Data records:
+--

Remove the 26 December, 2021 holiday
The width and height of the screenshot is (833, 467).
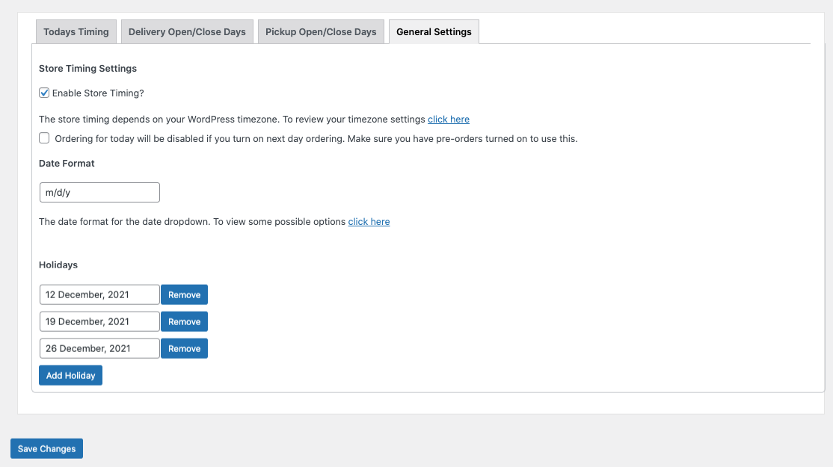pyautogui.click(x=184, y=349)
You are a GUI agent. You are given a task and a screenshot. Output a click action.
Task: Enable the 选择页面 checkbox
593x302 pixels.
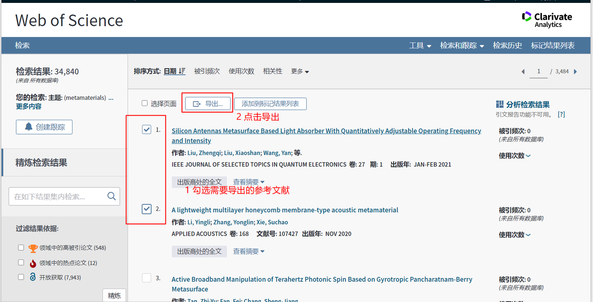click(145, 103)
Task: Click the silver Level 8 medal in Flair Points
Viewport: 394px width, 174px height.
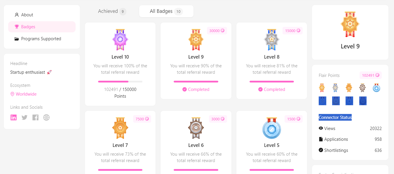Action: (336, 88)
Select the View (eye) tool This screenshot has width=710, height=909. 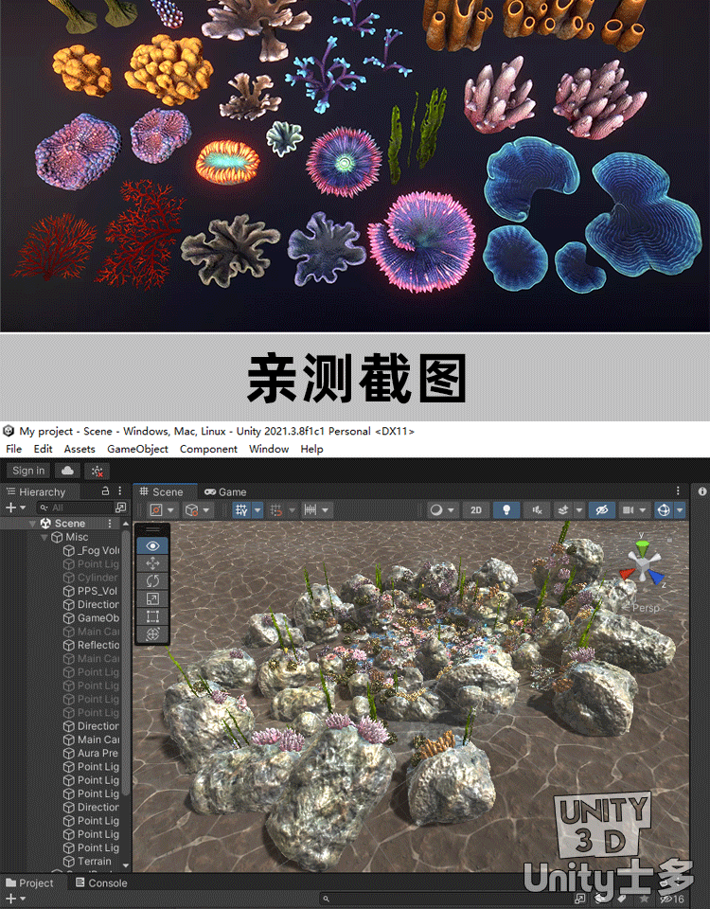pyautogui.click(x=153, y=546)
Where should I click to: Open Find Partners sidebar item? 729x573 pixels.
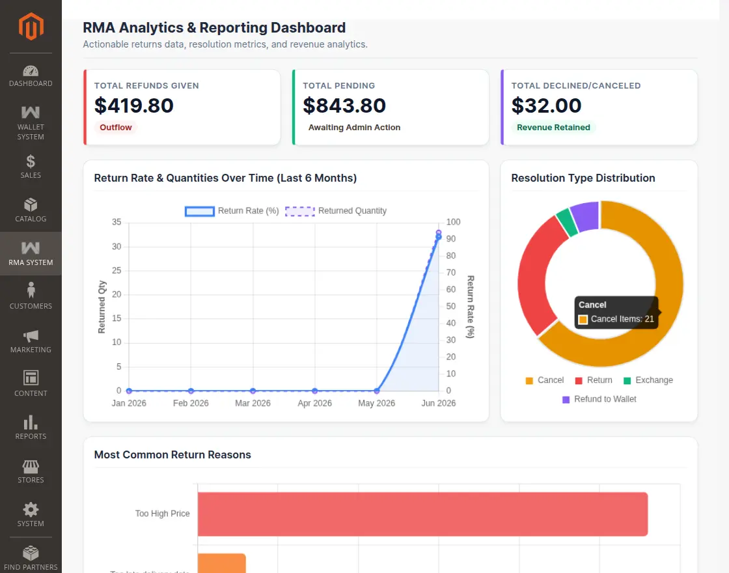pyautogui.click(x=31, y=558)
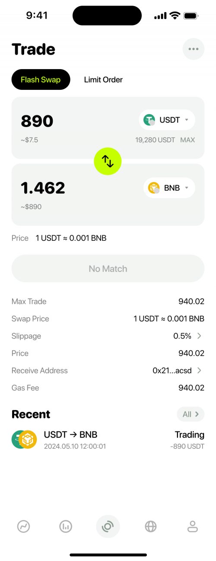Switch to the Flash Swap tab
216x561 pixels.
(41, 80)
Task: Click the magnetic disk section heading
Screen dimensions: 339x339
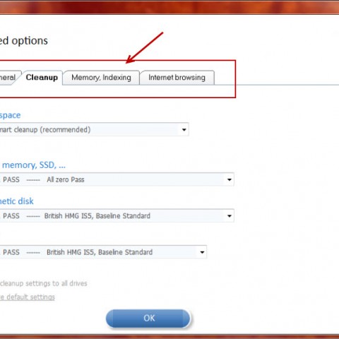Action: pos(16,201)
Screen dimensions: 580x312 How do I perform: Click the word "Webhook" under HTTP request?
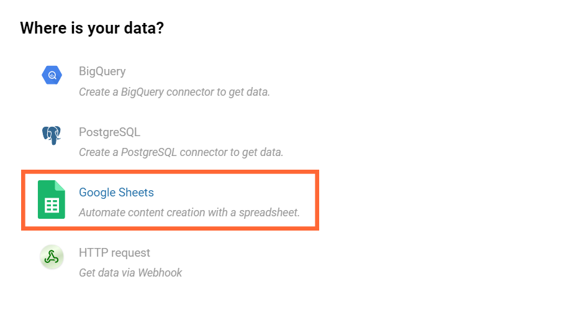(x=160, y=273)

+--

Brief:
Copy the final portion of the records: every line from the one containing "Screen dimensions: 339x339" through the last, word for word, without pictures.

Written response:
Screen dimensions: 339x339
Action: pos(16,201)
Screen dimensions: 580x312 How do I perform: Click the word "Webhook" under HTTP request?
(x=160, y=273)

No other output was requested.